[[ EXCERPTED TEXT, beginning ]]

Many educators are unified in the opinion that video games are a complete waste of time. Barring a full-scale invasion by extraterrestrials, how can shooting aliens help students develop skills that will be useful in the real world? What value does pretending to be an elf have in this world where, at last census, the total elf population was zero? Clearly, time playing video games could be better spent. But despite these games' apparent uselessness, students who are unwilling to spend more than a few minutes on a school-related task spend countless hours playing, mastering, and enjoying video games. Are these students merely wasting time?
Learning from Games
A number of studies have shown that video games may actually have educational value. Even the Federation of American Scientists, which normally comments on topics such as nuclear proliferation, has begun to take notice:The $7 billion per year video game industry can teach educators about motivation and emotional involvement. Today's 8th graders play about 5 hours per week of video games; 60 percent of college students are regular game players. Educators are waking up to the possibility that "serious games" could motivate students to learn. (Howell, 2004)

[[ EXCERPTED TEXT, end ]]

From the text on video games and learning, extract the passage from "Many educators are" to "merely wasting time?" word for word.

[[ SOURCE INFORMATION, beginning ]]

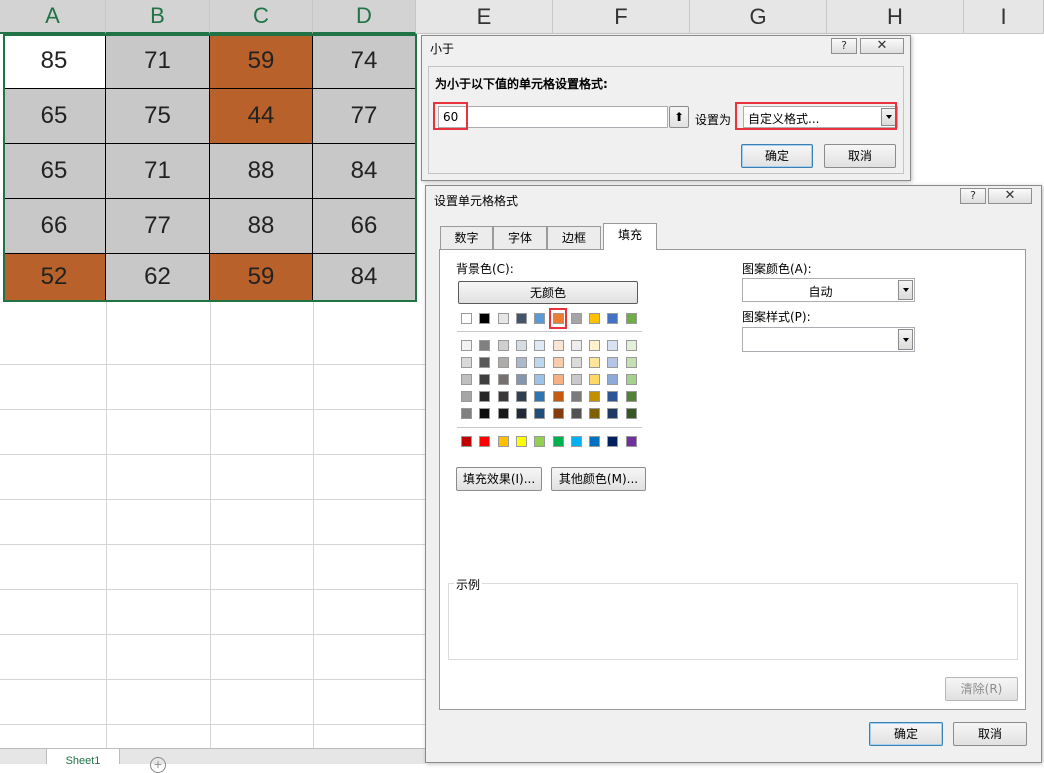 The height and width of the screenshot is (773, 1044). What do you see at coordinates (679, 117) in the screenshot?
I see `collapse-arrow-icon: ⬆` at bounding box center [679, 117].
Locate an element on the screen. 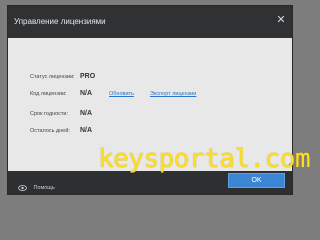 Image resolution: width=320 pixels, height=240 pixels. export-license-link: Экспорт лицензии is located at coordinates (173, 94).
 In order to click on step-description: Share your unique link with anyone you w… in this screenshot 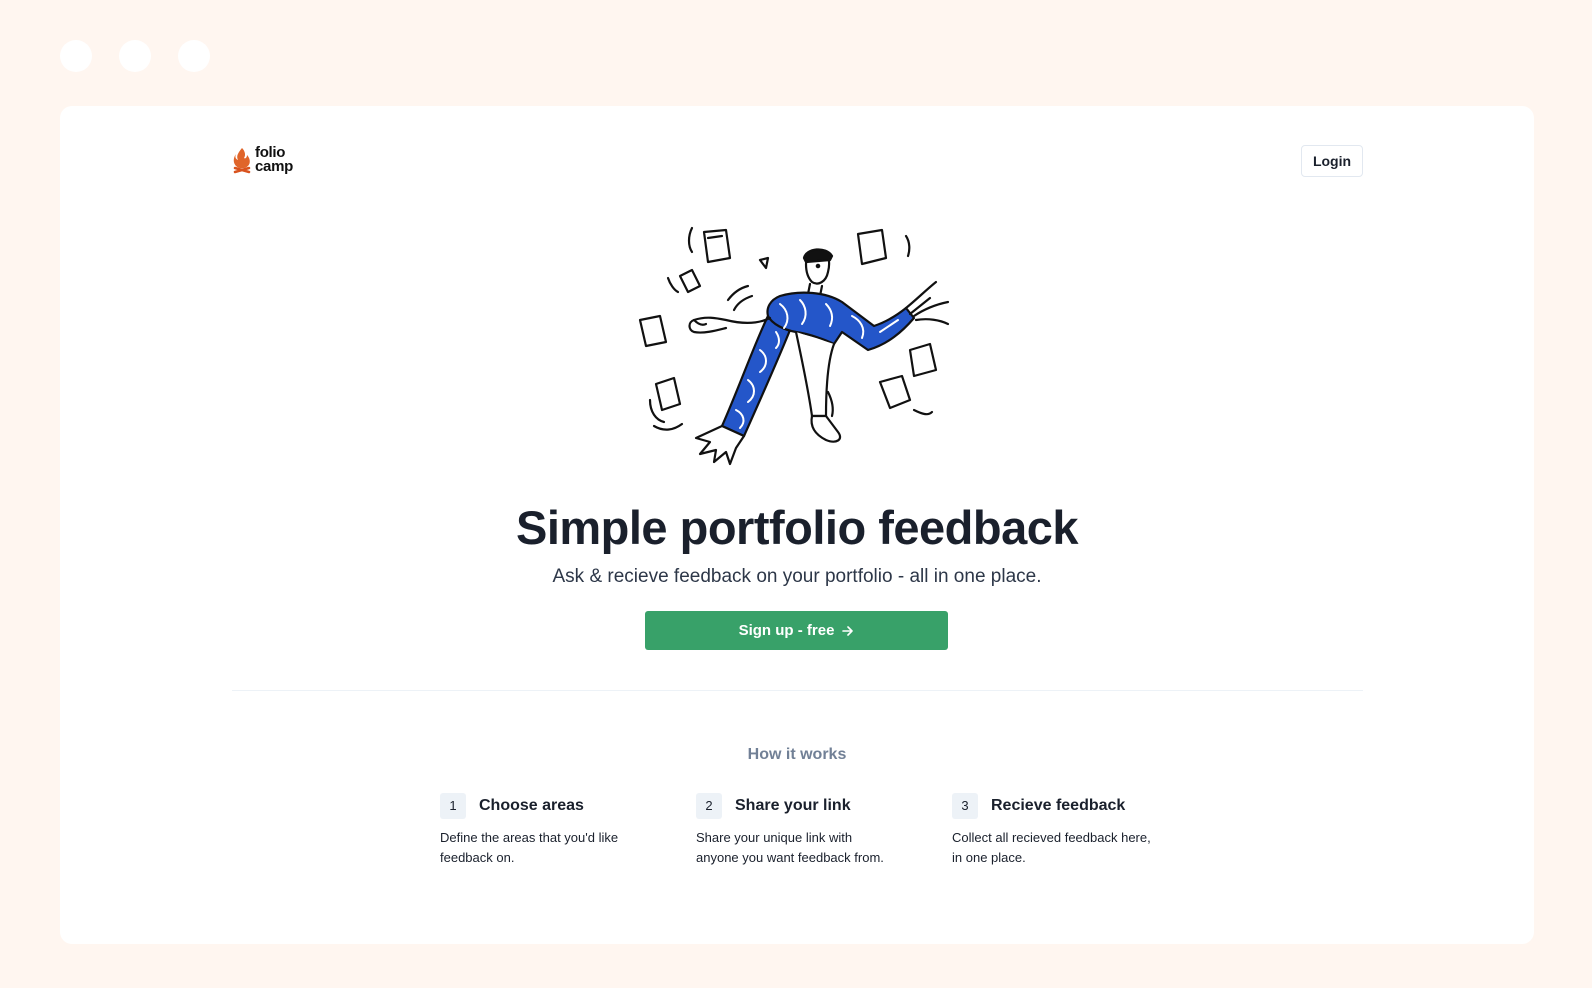, I will do `click(790, 848)`.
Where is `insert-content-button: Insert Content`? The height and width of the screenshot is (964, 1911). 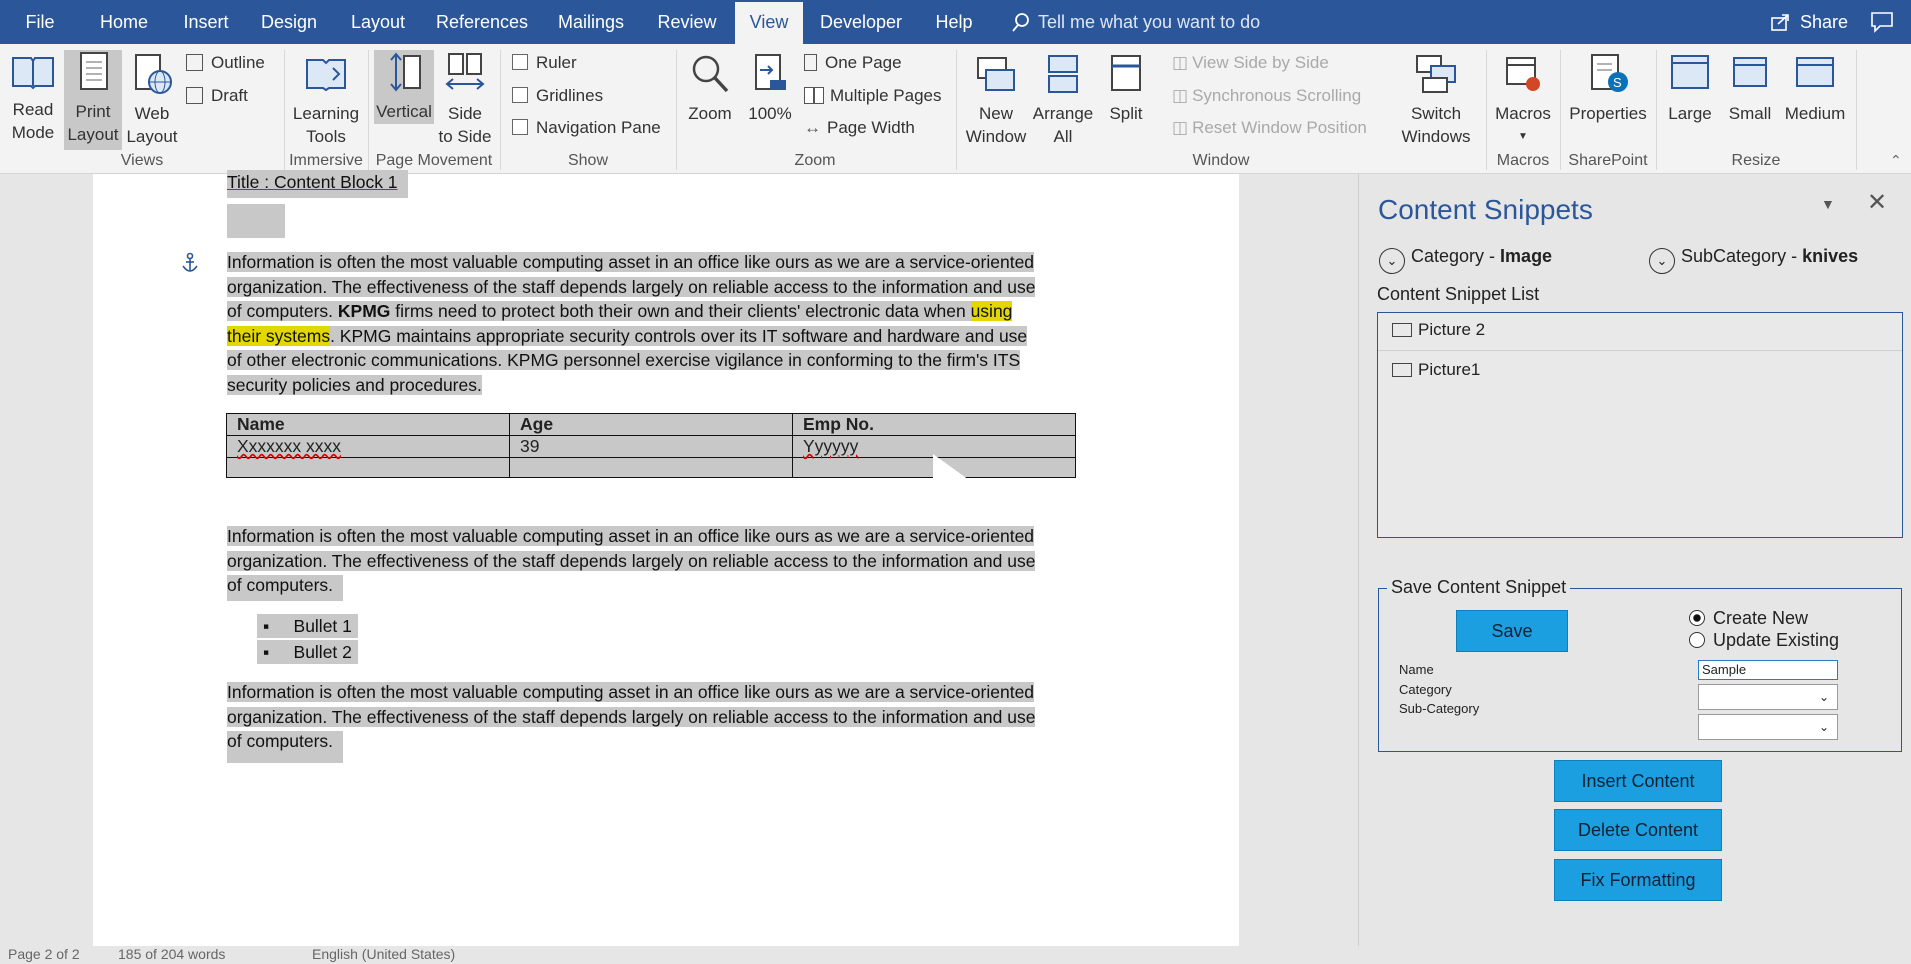
insert-content-button: Insert Content is located at coordinates (1638, 781).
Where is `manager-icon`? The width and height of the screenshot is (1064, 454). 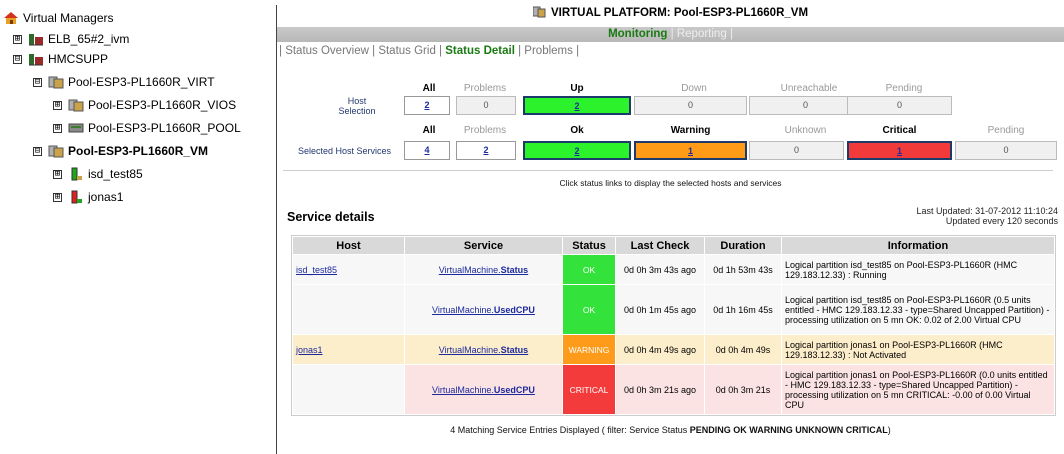 manager-icon is located at coordinates (36, 59).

[[ SOURCE INFORMATION, end ]]

ANSWER TO THIS TASK →
Many educators are unified in the opinion that video games are a complete waste of time. Barring a full-scale invasion by extraterrestrials, how can shooting aliens help students develop skills that will be useful in the real world? What value does pretending to be an elf have in this world where, at last census, the total elf population was zero? Clearly, time playing video games could be better spent. But despite these games' apparent uselessness, students who are unwilling to spend more than a few minutes on a school-related task spend countless hours playing, mastering, and enjoying video games. Are these students merely wasting time?